*** RECORDS FOR THIS EXERCISE ***
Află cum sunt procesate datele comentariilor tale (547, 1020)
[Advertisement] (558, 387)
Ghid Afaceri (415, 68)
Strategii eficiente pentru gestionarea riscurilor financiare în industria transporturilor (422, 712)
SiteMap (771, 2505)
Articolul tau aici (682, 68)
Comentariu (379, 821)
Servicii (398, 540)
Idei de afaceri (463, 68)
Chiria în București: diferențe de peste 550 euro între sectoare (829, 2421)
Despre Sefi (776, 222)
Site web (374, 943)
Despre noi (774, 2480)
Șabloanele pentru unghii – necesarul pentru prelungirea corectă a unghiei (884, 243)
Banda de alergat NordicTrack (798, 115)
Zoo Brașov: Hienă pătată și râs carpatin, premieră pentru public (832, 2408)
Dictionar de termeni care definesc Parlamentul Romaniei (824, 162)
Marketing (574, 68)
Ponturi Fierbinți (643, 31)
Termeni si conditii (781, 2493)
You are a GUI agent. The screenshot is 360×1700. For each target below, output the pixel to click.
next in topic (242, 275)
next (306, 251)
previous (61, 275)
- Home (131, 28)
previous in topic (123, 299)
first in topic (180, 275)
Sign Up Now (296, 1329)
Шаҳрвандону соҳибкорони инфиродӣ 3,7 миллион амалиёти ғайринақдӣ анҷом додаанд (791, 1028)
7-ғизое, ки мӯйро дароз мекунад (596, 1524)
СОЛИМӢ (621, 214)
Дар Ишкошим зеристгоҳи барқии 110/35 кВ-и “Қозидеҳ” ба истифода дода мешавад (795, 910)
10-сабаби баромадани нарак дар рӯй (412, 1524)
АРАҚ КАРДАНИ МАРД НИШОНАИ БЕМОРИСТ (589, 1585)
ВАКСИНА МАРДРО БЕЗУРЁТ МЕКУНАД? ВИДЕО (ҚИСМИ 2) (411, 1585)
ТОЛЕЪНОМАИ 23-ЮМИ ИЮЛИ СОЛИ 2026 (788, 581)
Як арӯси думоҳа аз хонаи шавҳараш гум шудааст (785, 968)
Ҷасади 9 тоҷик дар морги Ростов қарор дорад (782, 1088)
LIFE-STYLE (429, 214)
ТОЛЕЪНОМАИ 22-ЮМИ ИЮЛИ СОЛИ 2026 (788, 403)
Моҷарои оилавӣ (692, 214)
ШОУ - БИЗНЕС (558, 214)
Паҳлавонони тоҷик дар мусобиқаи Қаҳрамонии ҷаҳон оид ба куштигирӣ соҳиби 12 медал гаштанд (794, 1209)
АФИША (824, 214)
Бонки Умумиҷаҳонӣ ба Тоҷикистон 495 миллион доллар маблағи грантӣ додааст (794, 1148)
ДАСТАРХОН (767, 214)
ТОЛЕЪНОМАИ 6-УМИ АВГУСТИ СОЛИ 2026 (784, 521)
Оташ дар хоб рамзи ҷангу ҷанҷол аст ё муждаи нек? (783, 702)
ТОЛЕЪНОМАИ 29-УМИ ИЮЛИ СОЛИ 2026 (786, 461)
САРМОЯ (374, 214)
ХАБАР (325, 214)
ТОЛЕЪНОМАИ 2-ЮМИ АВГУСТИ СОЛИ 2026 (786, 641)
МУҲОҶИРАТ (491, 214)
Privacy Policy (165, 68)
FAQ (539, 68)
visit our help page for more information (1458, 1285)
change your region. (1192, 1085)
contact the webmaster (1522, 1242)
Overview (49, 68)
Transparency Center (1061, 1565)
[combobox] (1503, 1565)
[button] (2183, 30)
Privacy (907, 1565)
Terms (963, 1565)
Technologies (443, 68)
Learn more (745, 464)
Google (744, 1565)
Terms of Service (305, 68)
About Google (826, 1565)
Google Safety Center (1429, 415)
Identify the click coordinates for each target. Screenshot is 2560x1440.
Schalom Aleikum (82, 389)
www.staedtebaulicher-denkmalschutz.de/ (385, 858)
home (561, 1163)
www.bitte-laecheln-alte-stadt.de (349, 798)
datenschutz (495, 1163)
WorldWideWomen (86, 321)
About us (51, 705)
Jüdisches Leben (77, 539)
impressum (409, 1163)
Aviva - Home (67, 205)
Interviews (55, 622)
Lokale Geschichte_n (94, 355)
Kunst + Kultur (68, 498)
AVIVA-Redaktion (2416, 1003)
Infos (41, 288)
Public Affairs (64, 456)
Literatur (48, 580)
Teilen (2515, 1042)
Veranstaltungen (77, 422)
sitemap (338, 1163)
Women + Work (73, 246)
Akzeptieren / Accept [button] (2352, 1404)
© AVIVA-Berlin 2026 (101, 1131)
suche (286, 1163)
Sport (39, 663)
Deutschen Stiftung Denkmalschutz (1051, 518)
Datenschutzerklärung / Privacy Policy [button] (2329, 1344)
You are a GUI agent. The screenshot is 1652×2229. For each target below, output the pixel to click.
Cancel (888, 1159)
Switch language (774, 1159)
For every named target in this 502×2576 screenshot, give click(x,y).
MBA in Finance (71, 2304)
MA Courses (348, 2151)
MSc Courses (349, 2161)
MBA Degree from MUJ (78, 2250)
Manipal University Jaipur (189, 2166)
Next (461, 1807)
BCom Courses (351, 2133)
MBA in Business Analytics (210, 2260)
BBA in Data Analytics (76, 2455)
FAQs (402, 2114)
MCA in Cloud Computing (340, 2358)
*** End of RECORDS FOR THIS EXERCISE ***
§ TASK
Beginning at the first line above, repeat exactly until the line containing "Termeni si conditii (781, 2493)", which is included.

§ EXERCISE SOLUTION
Află cum sunt procesate datele comentariilor tale (547, 1020)
[Advertisement] (558, 387)
Ghid Afaceri (415, 68)
Strategii eficiente pentru gestionarea riscurilor financiare în industria transporturilor (422, 712)
SiteMap (771, 2505)
Articolul tau aici (682, 68)
Comentariu (379, 821)
Servicii (398, 540)
Idei de afaceri (463, 68)
Chiria în București: diferențe de peste 550 euro între sectoare (829, 2421)
Despre Sefi (776, 222)
Site web (374, 943)
Despre noi (774, 2480)
Șabloanele pentru unghii – necesarul pentru prelungirea corectă a unghiei (884, 243)
Banda de alergat NordicTrack (798, 115)
Zoo Brașov: Hienă pătată și râs carpatin, premieră pentru public (832, 2408)
Dictionar de termeni care definesc Parlamentul Romaniei (824, 162)
Marketing (574, 68)
Ponturi Fierbinți (643, 31)
Termeni si conditii (781, 2493)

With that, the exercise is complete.